On Sunday, Sept. 24, 11 a.m., at Schara Tzedeck Cemetery in New Westminster, the annual High Holidays Cemetery Service, presented by the Vancouver Holocaust Education Centre, Congregation Schara Tzedeck and the Jewish War Veterans, will mark the 30th anniversary of the Holocaust Memorial. On April 26, 1987, 1,300 numbers of the community, including Holocaust survivors and their families, attended the unveiling of the memorial, on which more than 900 names of family members who perished during the Holocaust were inscribed. Survivor Lillian Boraks-Nemetz wrote the following poem after that unveiling 30 years ago.
The Six Million
Written in dedication of the Holocaust Monument in Schara Tzedeck Cemetery
In this cemetery
far away from where They died
you stand dwarfed by this giant monument
your feet sinking lower and lower into the earth
your soul graining deeper and deeper
into the black granite.
You stand an alien to this earth
a born again human
sixty odd years away from the factories of death
of mercy – pleading voices scattered to deaf winds.

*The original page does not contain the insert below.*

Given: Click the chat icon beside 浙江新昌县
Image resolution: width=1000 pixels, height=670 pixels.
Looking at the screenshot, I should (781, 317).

You stand in this cemetery
on the anniversary of the Holocaust
staring with hollow eyes
at simulated graves of strangers finally named
who once went to sleep in a common ditch
souls torn from peace like bones from flesh –
a child’s name upon your lips
a child’s fist pressing upon your breath
to break the granite silence
to speak to shout to scream the truth
to silence forever the mad dogs who
deny the happening of Shoah.
You remember as you stand here
waiting your turn to honour the Dead
how you stood with Them then
in line for death only you didn’t die
running away on all fours
through the contaminated sewers like a rat.
You say Kaddish and for a single moment
become one with the living and the dead.
Then you, the survivor, slip away into an alien world
where your soul must learn to sustain alone,
The Six Million.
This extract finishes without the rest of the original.